So here’s one I am really learning to do better – because when B says or does stuff that hurts me/makes me angry/annoys me, my first instinct is to respond directly to that stuff.
This post was inspired by something that was reported in the news recently: remember that comment by Bono about how it’s okay to sing the song “Shoot the Boer”? Well, here’s the thing; he never said that. Some journalist took what he had said out of context, put a provocative headline to it which further mislead the public and instigated a negative response in people before they had even read the full article. In fact, I’m pretty sure most people only read the headline. Some people got super upset about it, ranting against Bono, even going so far as to throw tickets to the U2 concert into a river. But here’s what most people didn’t do: they didn’t read that headline and say, “What do I know about Bono and his character? What do I know about what he stands for, his political views, his views on justice and peace? Does what I am reading about him in this article gel with all the other stuff I know about him?” I’m pretty sure if they had done that – as B and I did – their first thoughts wouldn’t have been anger and outrage. Rather, they would have gone and read the full article and perhaps even a couple of other articles on the incident and realised that what he was really saying was not what that journalist portrayed him to be saying.
Here’s the point then: so often in reacting to our boyfriends/girlfriends/friends/family/husbands/wives we respond to the thing they have said or the thing they have done instead of responding to their character and who we know them to be.

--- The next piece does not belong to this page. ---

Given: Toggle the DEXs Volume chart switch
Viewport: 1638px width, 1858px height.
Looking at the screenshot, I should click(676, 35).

Somehow we separate who they are, from what they do – and we only respond to the latter. We take instant offense to the words they have said instead of stepping back for a minute and asking: “Who is Brett? Who do I know him to be and what is his character? I know that he loves me; I know that he would never intentionally do or say anything that would knowingly hurt me.” Here’s two ways it can go:
Brett: [Says hurtful thing]
Me: [Get’s hurt][Responds in anger][How can you say that? You always…You never][Says hurtful things back]
Brett and Me: [Fight]
Brett: [Says hurtful thing]
Me: [I know Brett loves me. Would he purposefully say something to hurt me? No. So he didn’t mean what he said or I am misinterpreting what he said, or I am taking offense when none was intended, or I haven’t heard what he is really saying or how he is feeling]

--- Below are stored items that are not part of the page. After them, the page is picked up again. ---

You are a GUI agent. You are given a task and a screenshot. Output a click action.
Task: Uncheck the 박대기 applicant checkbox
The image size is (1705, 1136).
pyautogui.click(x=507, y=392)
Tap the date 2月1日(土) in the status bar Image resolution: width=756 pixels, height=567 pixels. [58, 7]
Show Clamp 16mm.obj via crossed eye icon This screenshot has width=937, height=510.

My response then is, “Hey, B, that thing you just said really hurt me. This is what I heard when you said that. I know that you love me and wouldn’t intentionally say something to hurt me. What’s going on?”

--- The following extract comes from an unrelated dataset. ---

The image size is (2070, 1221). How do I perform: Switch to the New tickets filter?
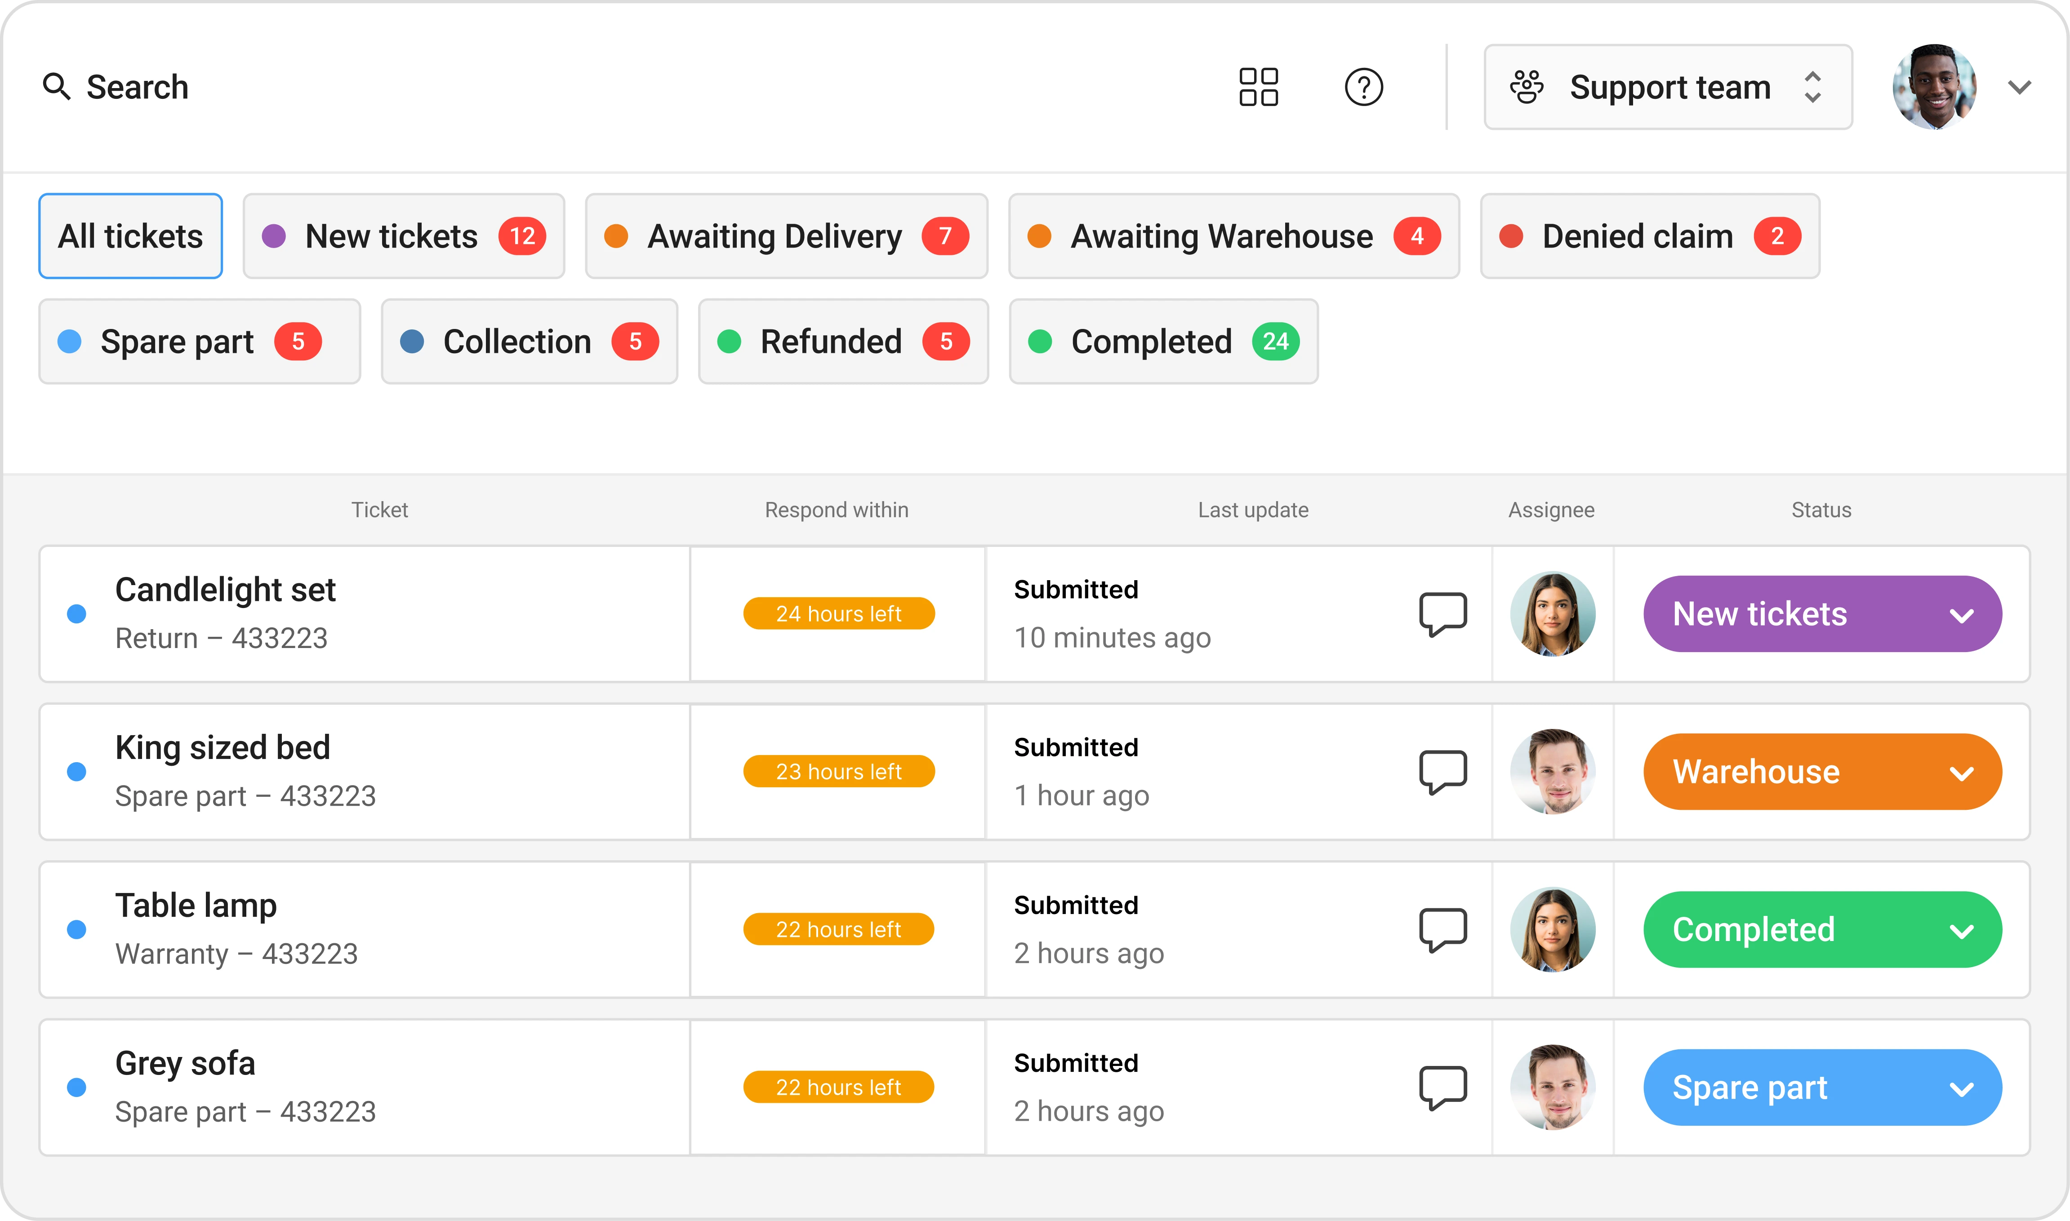point(403,236)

This isn’t the clearest blog I’ve written; in fact it might be downright confusing. But I guess my final point is this: respond to the person’s character, not what they have said. Always always think the best of the other person. Assume that they would not intentionally hurt you or do stuff to frustrate you. Take as your starting point that they love you. And then measure your response and don’t react out of a place of offense.